DOCUMENT PASSAGE:
* * * *
Placemaking: What it is, and what it isn’t

I am lucky to live on the fringe of Auckland’s city centre. I love where I live. Yet on my daily walks, I cannot ignore the uneasy feeling that we are watching an area in decline, despite, or perhaps because of, some of the most expensive real estate in the country.

That contradiction is at the heart of placemaking. A place can have wealth, prestige, and high-end buildings, and still feel hollow. Placemaking is not simply development. It is not marketing slogans or glossy brochures. Nor is it a checklist of luxury apartments and lifestyle retail. Placemaking is about people. It is about belonging, comfort, and connection. It is about creating environments where we want to linger, not just pass through.

What placemaking isn’t

Take Ponsonby Road as an example. Once celebrated as a lively village, it is now six lanes of traffic, four for cars and buses, and two more when the parking lanes are considered. Walking along it is noisy, dirty, and uncomfortable. I often find myself turning up the volume on my podcast just to hear over the roar of trucks and buses, sometimes even pressing pause until I reach a quieter side street. That is not the soundscape of a place designed for people.

Meanwhile, new development has been dominated by luxury apartments. These are pitched to investors and the wealthy, not to the young professionals who once gave the neighbourhood its vibrancy. Census data shows a sharp decline in 18–30 year olds in the area, exactly the group that fuels cafes, restaurants, bars, and local shops. As that demographic leaves, the life of the street leaves with it.
* * * *
RECORDED INFORMATION:
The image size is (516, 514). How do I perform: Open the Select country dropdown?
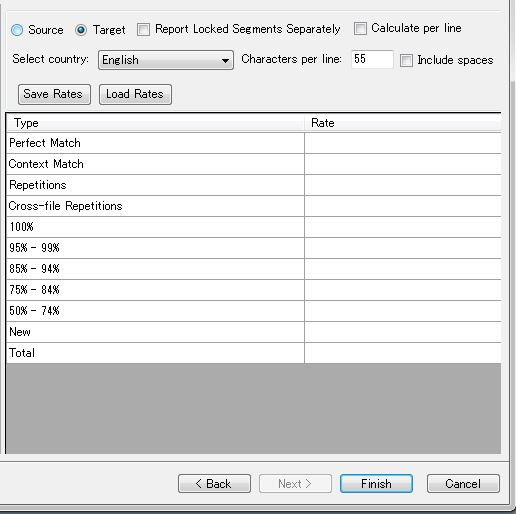click(x=166, y=60)
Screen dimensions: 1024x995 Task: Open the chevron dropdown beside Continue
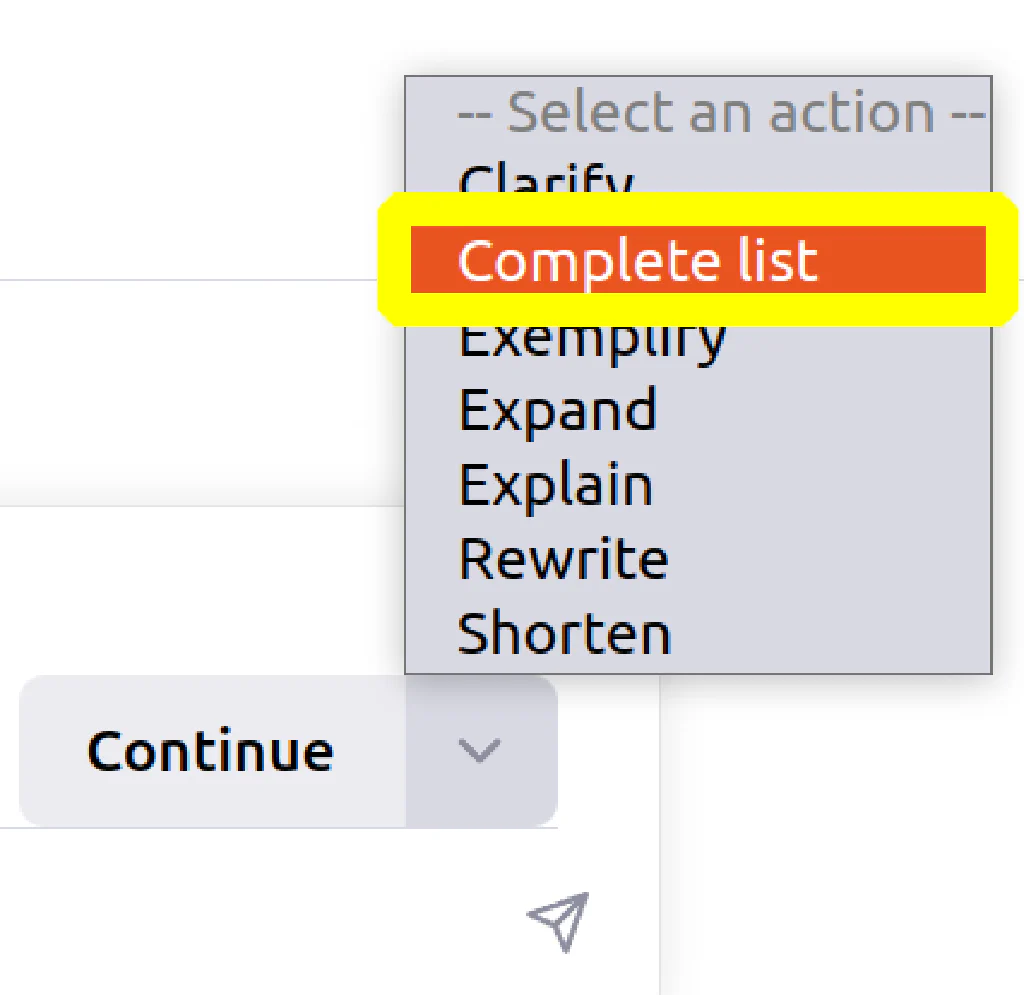tap(481, 751)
* * * *
THE TASK: Extend the essay on placemaking, picking up right after its final sentence. The listing has no connection to the essay on placemaking.

ANSWER TO THIS EXERCISE:
Retail tells the same story. Rapid turnover, empty tenancies, and “For Lease” signs are the visible scars of short-term thinking. Ponsonby is still advertised to tourists as a district of high-end fashion boutiques and buzzing hospitality. The reality is increasingly nail bars, vape shops, and cookie-cutter activewear stores. Yes, gems remain, some fantastic restaurants, a handful of boutiques, but they feel like survivors, not anchors. A tourist expecting the “Ponsonby experience” described in a brochure would be disappointed.

This is not placemaking. It is place unmaking.

What placemaking is

Placemaking is not about what you can buy, but about how you feel.

At its best, Ponsonby still offers glimpses of this. The long-standing cafes where staff know you by name. The restaurant owners who ask after your family. The supermarket where, before the recent fire, staff had watched our daughter grow up from newborn to teenager and still ask after her schooling when we shop. These small, human rituals anchor us. They remind us that we belong. When the fire closed that supermarket, we did not just lose a shop, we have temporarily lost a piece of our connection to place.

That is the essence of placemaking: familiarity, recognition, continuity. The city becomes not just where you live, but where you are known.

A vision for Ponsonby

It does not have to be this way.

Imagine Ponsonby Road reduced to a single traffic lane each way, linked to the city by a tram or light rail loop. Imagine footpaths wide enough to spill hospitality onto the street, cafes and bars reclaiming the edge, pedestrians flowing, conversations weaving into the soundscape. Add a separated lane for scooters and bikes, which are already increasing in use, and line the street with trees to soften the air, absorb noise, and offer shade.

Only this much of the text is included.